> [SOURCE MATERIAL]
◇ ◇ ◇

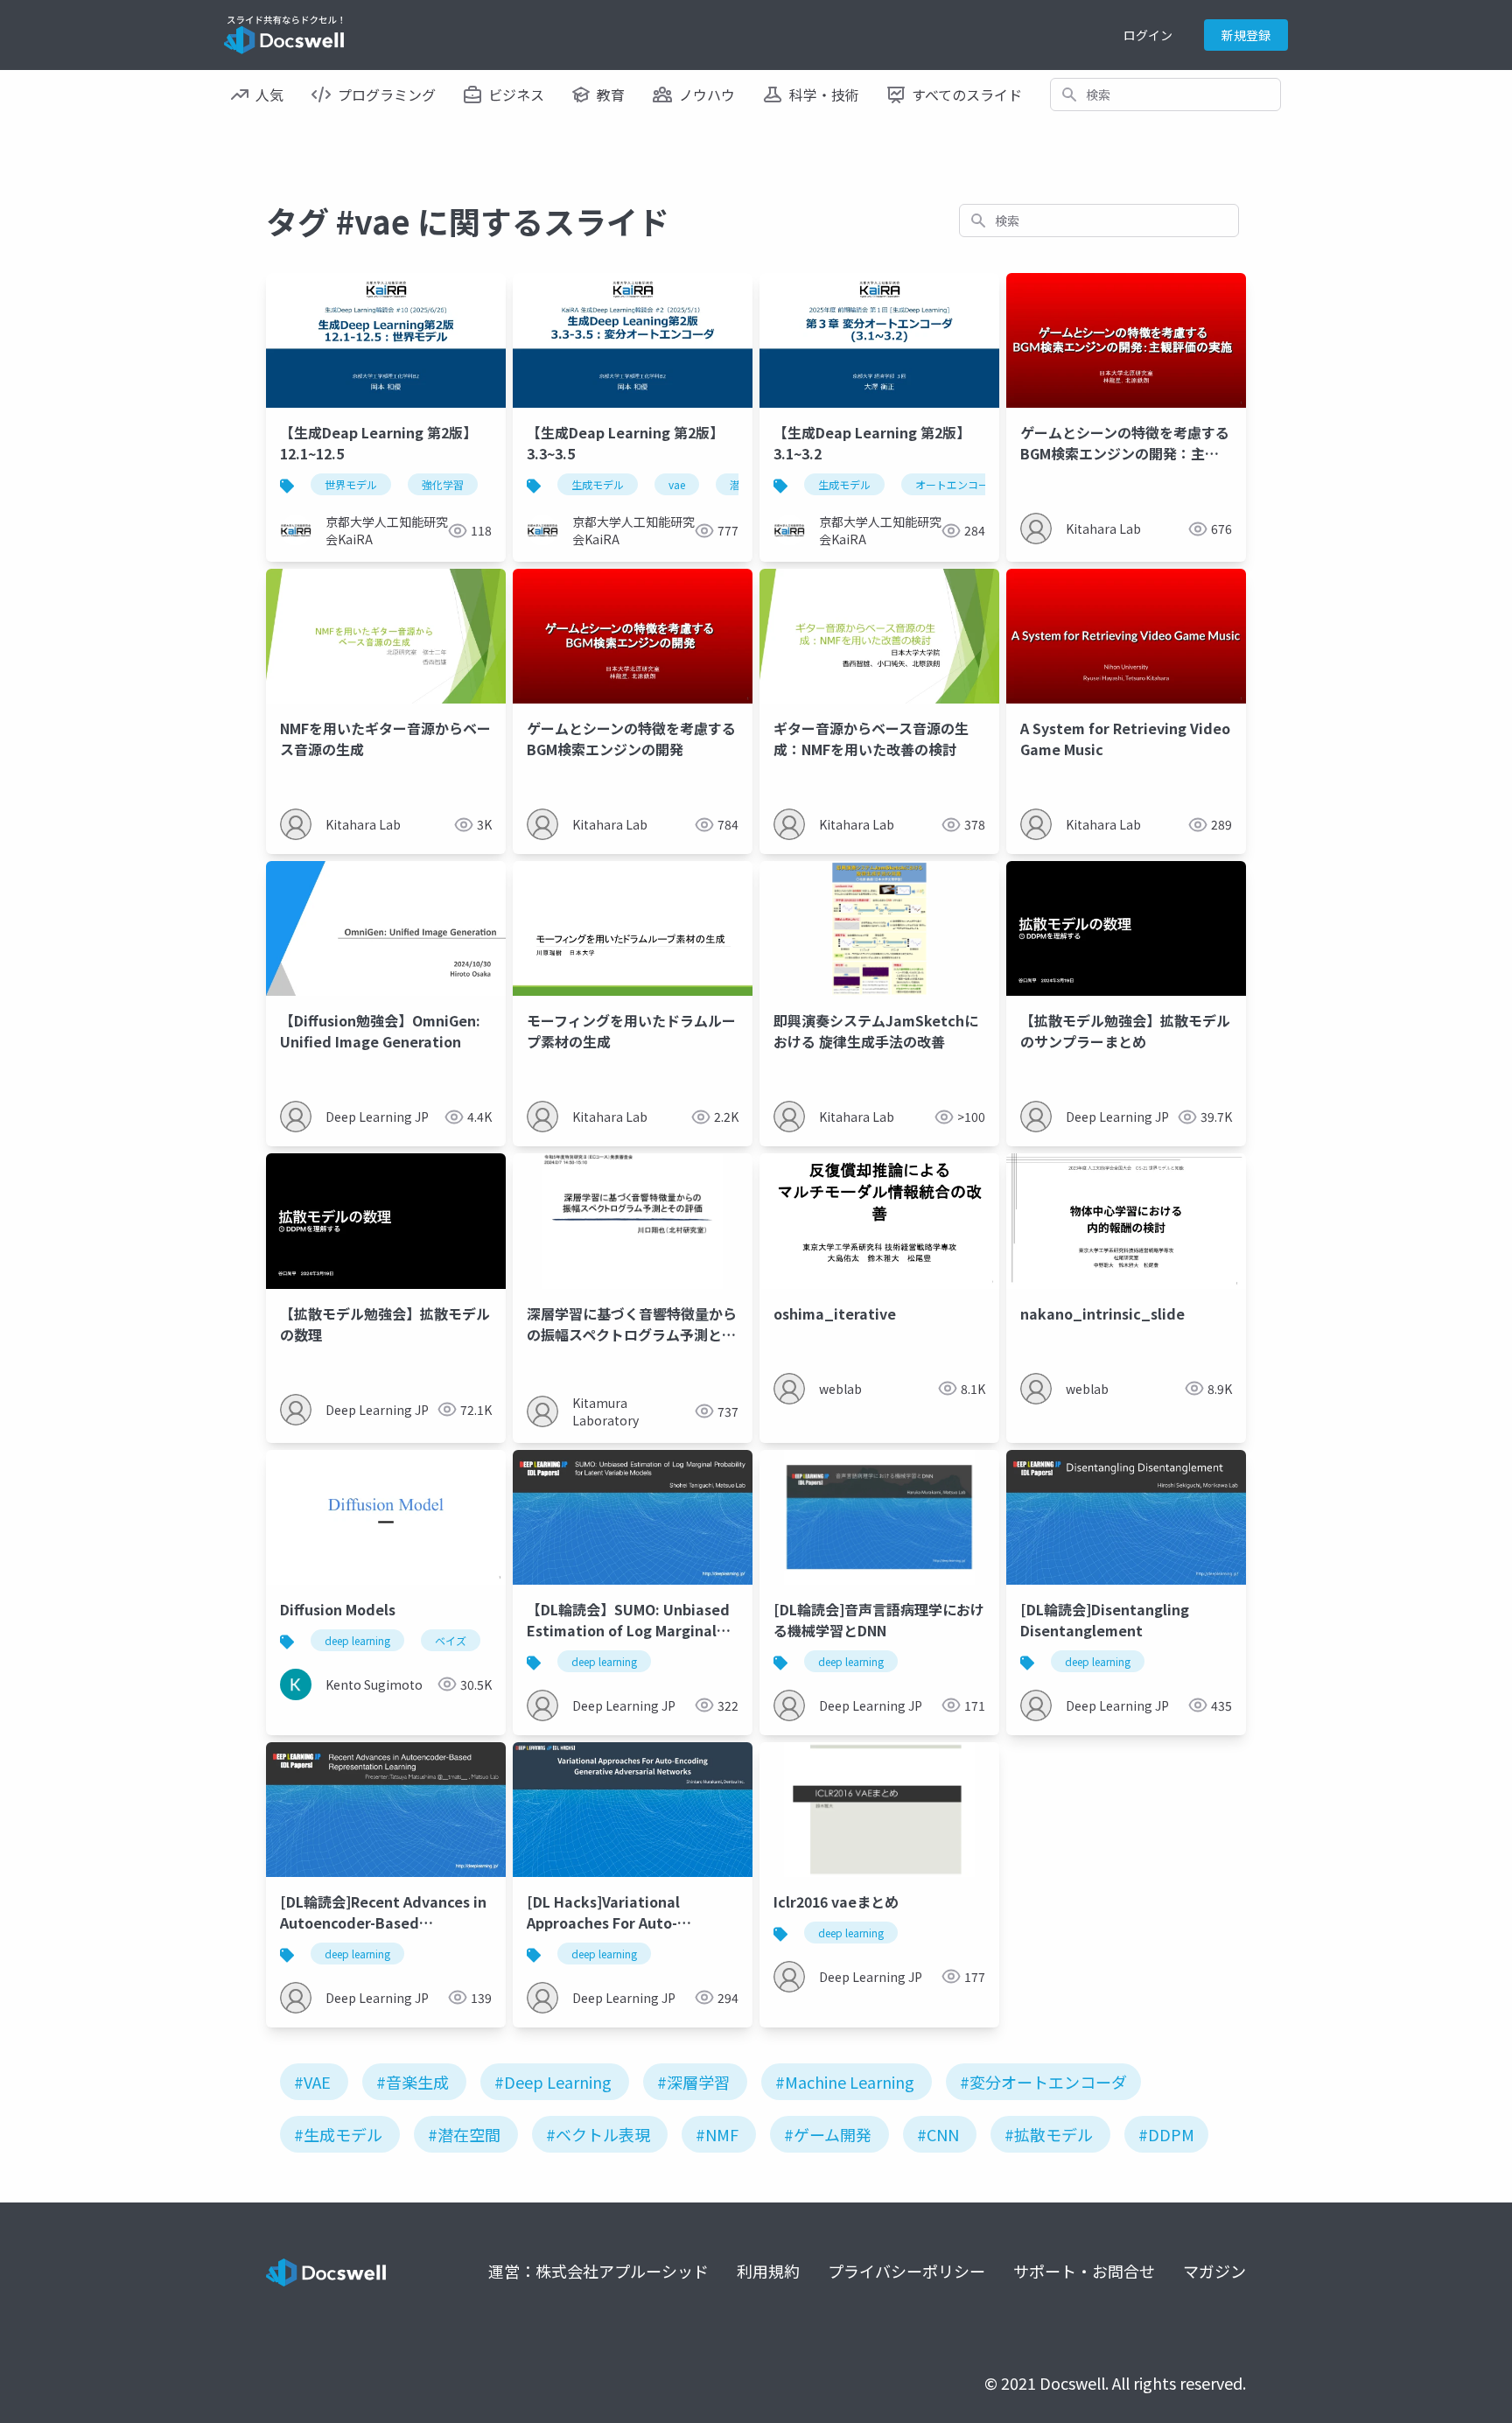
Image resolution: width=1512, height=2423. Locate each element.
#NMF (717, 2134)
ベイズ (450, 1640)
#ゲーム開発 (828, 2134)
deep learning (357, 1640)
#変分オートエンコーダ (1043, 2081)
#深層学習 (693, 2081)
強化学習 (443, 484)
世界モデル (351, 484)
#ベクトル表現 (598, 2134)
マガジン (1214, 2270)
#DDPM (1166, 2134)
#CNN (938, 2134)
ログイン (1148, 35)
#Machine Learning (844, 2081)
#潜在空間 (464, 2134)
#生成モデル (338, 2134)
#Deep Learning (553, 2081)
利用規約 (768, 2270)
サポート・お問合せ (1084, 2270)
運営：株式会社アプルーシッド (598, 2270)
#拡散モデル (1048, 2134)
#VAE (312, 2081)
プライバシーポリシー (906, 2270)
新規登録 (1246, 35)
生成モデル (597, 484)
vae (676, 484)
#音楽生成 (412, 2081)
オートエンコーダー (962, 484)
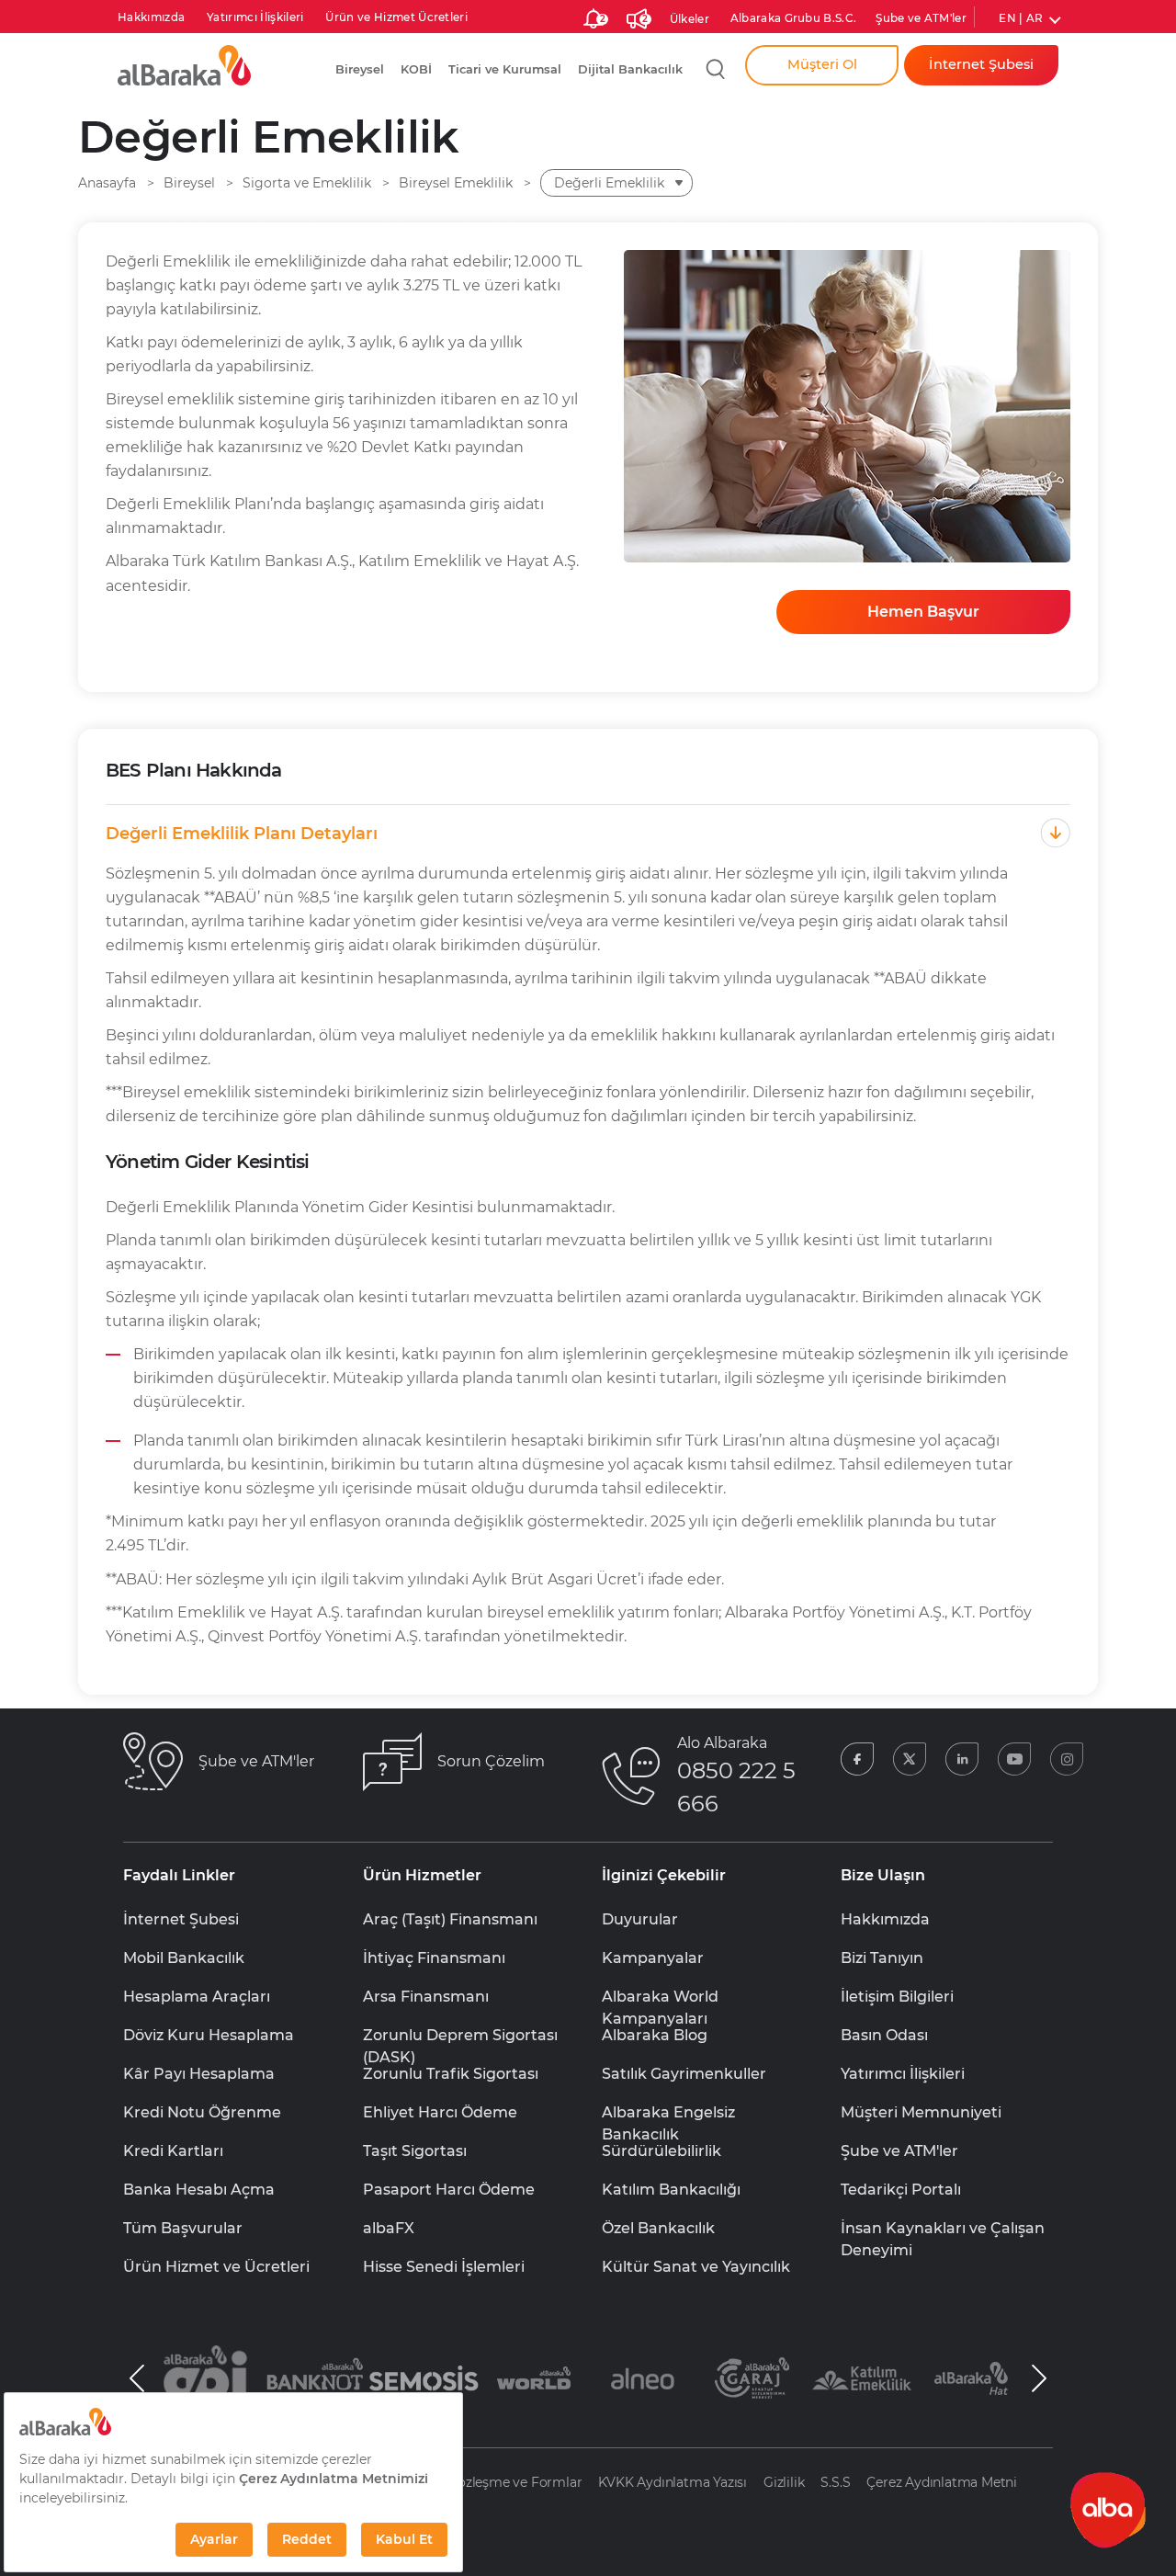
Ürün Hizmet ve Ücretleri (216, 2266)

◇ ◇ ◇

> [PROBLEM] Please print the span that begins at the line holding "利用規約 (768, 2270)" and ends at the last line of the data, both ends included, with no pictures.

> [SOLUTION]
利用規約 (768, 2270)
サポート・お問合せ (1084, 2270)
運営：株式会社アプルーシッド (598, 2270)
#拡散モデル (1048, 2134)
#VAE (312, 2081)
プライバシーポリシー (906, 2270)
新規登録 (1246, 35)
生成モデル (597, 484)
vae (676, 484)
#音楽生成 (412, 2081)
オートエンコーダー (962, 484)
Ürün Hizmet ve Ücretleri (216, 2266)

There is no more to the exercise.